(Stored data entries)
########

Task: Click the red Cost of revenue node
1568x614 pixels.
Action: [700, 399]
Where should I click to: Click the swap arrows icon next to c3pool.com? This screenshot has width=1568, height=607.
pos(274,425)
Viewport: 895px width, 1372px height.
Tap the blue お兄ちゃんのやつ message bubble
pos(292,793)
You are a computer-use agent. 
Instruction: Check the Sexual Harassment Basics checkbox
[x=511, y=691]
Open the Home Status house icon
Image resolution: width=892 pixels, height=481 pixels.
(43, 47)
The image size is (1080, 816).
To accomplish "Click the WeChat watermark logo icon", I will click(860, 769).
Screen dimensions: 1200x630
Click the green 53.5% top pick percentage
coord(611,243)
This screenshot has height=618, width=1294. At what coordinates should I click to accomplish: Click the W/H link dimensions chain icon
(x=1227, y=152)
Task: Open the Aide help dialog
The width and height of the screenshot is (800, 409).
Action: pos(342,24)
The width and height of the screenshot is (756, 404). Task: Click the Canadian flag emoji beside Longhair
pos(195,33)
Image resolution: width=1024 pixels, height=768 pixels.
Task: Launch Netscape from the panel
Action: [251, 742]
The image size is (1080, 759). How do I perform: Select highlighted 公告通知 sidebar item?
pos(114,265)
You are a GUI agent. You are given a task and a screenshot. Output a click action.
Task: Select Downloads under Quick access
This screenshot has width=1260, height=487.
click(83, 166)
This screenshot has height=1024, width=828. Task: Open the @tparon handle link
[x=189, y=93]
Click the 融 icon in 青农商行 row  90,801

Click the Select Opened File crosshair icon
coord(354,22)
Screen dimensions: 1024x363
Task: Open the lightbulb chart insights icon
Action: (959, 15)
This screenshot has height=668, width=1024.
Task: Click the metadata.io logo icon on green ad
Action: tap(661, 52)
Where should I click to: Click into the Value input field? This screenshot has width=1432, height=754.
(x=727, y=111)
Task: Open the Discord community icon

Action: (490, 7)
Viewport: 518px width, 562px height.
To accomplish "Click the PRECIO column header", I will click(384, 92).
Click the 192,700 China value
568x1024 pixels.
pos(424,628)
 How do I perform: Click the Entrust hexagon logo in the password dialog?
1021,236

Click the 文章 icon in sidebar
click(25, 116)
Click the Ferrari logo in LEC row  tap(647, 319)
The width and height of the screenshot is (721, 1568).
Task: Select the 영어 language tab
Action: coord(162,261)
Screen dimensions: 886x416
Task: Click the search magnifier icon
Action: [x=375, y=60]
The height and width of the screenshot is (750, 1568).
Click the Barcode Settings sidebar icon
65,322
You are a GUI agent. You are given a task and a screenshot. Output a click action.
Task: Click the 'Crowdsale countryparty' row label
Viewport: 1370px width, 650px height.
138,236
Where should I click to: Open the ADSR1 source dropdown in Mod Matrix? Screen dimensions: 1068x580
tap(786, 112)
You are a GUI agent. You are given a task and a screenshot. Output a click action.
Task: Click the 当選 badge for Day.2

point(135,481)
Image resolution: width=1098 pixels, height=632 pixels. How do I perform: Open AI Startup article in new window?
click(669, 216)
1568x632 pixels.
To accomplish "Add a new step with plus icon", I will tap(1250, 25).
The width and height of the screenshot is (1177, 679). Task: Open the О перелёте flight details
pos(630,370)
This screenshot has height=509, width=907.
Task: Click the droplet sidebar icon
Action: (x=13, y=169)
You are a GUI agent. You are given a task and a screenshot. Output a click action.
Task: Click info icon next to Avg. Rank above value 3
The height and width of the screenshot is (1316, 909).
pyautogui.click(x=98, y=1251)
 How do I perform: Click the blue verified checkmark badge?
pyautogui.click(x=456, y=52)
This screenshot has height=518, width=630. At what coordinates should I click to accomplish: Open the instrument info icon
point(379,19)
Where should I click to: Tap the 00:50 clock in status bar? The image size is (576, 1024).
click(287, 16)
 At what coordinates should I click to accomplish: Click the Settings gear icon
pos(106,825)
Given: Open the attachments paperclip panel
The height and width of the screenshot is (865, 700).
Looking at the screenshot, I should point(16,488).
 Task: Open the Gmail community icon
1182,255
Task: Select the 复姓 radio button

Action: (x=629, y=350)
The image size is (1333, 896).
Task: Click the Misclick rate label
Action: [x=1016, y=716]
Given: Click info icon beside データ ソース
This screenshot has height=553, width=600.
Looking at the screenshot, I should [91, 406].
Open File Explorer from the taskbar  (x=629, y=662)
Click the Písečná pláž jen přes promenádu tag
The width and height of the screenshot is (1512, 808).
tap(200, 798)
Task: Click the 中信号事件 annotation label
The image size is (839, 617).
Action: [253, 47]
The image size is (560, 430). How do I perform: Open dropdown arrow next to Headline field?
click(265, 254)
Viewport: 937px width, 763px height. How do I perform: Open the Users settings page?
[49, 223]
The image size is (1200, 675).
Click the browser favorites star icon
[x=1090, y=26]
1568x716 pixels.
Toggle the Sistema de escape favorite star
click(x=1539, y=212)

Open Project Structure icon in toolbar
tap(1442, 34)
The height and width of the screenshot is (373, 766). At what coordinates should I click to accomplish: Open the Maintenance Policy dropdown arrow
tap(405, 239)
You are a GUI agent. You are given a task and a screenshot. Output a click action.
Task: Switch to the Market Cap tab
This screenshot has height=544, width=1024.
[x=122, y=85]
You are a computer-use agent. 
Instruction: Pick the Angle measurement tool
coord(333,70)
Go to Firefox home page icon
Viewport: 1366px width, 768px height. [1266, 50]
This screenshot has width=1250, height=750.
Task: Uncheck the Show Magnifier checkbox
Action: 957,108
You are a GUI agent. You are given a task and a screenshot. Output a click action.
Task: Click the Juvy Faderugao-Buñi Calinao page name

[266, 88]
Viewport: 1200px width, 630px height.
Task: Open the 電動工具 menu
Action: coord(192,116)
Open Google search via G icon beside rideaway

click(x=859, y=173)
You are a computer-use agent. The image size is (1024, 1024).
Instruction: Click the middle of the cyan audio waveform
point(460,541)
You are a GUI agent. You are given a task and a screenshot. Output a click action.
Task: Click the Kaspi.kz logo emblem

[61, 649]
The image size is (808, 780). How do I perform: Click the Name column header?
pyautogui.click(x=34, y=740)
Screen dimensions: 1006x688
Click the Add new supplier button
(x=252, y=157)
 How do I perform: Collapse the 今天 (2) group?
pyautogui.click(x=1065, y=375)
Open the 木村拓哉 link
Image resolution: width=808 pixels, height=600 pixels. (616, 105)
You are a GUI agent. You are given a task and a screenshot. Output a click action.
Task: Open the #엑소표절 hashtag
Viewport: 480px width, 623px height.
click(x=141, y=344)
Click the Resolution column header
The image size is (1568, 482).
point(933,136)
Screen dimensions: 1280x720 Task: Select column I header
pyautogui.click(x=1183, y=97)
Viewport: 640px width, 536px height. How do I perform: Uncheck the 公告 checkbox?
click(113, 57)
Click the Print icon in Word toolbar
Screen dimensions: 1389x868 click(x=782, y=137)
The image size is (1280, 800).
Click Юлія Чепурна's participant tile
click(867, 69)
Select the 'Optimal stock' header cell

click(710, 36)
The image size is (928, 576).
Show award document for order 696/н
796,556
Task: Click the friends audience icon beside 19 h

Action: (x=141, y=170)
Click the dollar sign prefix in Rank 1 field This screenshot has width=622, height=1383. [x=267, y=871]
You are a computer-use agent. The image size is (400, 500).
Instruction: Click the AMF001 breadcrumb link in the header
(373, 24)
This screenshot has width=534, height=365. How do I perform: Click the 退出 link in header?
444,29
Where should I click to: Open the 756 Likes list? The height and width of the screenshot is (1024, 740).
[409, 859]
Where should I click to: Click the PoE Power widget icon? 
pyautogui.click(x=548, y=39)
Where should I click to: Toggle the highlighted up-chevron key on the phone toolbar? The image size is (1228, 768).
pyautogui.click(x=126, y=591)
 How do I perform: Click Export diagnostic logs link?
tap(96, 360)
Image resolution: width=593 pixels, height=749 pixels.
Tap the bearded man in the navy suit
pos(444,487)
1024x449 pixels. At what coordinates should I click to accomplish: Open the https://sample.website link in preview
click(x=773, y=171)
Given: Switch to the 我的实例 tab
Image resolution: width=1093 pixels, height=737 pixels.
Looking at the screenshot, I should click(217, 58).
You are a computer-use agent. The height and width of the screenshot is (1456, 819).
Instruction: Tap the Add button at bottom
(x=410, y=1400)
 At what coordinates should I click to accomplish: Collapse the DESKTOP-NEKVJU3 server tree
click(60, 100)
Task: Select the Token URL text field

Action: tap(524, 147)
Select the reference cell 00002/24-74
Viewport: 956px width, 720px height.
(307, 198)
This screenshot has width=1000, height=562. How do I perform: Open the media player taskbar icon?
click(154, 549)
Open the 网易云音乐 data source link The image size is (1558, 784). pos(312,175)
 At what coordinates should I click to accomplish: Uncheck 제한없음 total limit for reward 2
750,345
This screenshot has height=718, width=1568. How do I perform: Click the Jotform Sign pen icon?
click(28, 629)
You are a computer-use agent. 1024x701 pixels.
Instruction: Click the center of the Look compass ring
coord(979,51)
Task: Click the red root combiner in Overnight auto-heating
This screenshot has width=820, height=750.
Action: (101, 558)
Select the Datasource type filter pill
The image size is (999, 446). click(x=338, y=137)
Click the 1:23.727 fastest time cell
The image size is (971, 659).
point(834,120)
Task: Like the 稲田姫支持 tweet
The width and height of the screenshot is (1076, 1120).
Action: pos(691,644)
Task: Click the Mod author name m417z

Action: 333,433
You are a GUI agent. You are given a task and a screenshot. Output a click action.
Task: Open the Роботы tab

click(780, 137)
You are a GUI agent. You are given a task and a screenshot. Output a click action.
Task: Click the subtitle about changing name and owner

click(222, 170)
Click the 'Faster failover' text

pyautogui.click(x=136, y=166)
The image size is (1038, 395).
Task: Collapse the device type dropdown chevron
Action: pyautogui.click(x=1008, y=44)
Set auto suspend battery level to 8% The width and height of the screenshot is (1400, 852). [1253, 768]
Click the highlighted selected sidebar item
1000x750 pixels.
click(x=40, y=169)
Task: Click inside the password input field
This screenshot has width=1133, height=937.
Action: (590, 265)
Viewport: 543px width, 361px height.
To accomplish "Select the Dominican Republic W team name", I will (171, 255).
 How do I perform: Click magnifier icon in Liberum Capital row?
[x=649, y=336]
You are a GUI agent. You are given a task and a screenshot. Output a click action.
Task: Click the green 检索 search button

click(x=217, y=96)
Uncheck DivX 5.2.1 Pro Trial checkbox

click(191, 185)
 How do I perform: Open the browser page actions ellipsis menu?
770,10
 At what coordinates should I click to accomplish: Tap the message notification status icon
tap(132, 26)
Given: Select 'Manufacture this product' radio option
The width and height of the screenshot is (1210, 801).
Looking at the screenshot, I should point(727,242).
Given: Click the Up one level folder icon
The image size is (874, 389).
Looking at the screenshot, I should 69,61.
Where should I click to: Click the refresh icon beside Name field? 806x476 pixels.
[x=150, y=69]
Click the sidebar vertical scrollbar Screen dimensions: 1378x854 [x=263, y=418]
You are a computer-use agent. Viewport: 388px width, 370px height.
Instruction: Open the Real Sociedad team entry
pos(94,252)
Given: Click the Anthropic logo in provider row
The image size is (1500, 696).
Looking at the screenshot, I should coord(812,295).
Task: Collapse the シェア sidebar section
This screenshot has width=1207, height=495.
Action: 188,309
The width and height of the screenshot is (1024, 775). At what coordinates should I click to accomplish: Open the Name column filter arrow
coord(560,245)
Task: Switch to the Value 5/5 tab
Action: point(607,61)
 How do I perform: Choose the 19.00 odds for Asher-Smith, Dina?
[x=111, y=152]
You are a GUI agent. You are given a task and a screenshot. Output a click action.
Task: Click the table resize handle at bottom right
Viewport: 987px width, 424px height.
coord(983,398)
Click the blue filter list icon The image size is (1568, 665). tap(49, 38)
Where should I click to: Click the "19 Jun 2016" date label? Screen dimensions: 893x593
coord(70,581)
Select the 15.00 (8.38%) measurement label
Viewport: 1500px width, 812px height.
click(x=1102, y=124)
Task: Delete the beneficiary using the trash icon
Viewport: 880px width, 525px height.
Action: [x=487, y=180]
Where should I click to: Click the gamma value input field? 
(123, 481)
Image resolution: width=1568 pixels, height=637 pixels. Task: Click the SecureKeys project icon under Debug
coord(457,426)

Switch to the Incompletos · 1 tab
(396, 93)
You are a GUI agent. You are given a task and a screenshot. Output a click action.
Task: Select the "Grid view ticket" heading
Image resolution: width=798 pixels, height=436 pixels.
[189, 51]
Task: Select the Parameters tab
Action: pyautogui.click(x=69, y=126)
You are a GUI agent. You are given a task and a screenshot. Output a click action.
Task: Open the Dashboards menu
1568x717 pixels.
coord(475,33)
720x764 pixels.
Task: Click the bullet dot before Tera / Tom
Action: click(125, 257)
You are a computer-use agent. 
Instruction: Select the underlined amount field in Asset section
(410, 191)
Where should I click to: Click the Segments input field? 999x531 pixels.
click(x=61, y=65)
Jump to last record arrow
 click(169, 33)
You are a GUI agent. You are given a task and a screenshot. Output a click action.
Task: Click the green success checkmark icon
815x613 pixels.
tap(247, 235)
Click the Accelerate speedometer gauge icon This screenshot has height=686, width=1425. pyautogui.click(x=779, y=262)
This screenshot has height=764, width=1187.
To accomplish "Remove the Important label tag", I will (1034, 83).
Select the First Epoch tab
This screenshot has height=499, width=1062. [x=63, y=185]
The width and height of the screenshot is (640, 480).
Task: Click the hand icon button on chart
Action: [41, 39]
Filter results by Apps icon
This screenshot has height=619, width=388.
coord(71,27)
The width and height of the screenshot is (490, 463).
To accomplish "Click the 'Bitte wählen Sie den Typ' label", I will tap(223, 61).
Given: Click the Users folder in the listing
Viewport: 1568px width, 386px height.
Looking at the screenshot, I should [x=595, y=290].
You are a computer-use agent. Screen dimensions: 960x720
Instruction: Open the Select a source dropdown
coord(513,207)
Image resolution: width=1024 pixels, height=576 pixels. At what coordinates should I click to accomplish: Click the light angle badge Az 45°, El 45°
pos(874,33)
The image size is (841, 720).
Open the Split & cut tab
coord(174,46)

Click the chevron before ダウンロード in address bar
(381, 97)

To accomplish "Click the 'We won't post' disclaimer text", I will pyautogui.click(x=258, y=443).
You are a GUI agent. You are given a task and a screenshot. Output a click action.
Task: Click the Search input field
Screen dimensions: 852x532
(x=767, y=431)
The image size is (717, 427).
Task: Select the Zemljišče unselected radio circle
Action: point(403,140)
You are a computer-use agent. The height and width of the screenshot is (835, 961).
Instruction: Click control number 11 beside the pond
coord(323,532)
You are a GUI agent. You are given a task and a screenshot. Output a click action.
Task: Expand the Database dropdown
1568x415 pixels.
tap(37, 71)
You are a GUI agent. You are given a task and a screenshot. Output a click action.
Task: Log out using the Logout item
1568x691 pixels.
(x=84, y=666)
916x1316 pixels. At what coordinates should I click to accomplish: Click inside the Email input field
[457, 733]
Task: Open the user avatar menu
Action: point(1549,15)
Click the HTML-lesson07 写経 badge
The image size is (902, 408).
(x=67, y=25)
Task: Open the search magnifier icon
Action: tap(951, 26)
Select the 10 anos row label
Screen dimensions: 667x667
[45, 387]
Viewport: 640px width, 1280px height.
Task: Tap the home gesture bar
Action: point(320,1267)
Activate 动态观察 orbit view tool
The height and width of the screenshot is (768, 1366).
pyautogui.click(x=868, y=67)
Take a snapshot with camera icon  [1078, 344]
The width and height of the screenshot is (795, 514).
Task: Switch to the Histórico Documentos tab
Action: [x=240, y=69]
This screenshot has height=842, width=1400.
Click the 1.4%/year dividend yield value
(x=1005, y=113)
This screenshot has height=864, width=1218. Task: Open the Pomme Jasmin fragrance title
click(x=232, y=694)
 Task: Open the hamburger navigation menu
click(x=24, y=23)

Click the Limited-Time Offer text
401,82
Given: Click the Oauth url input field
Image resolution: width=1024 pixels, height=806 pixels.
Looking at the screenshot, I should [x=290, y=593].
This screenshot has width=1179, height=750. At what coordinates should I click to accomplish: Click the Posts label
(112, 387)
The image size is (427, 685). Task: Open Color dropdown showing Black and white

########

__TASK OBJECTIVE__. Using the entries above, return exactly the lines from the line with "Given: Click info icon beside データ ソース" to the line with "1568x716 pixels.", counting both of those lines.

__ANSWER FOR THE TASK__.
Given: Click info icon beside データ ソース
This screenshot has height=553, width=600.
Looking at the screenshot, I should [91, 406].
Open File Explorer from the taskbar  (x=629, y=662)
Click the Písečná pláž jen přes promenádu tag
The width and height of the screenshot is (1512, 808).
tap(200, 798)
Task: Click the 中信号事件 annotation label
The image size is (839, 617).
Action: [253, 47]
The image size is (560, 430). How do I perform: Open dropdown arrow next to Headline field?
click(265, 254)
Viewport: 937px width, 763px height. How do I perform: Open the Users settings page?
[49, 223]
The image size is (1200, 675).
Click the browser favorites star icon
[x=1090, y=26]
1568x716 pixels.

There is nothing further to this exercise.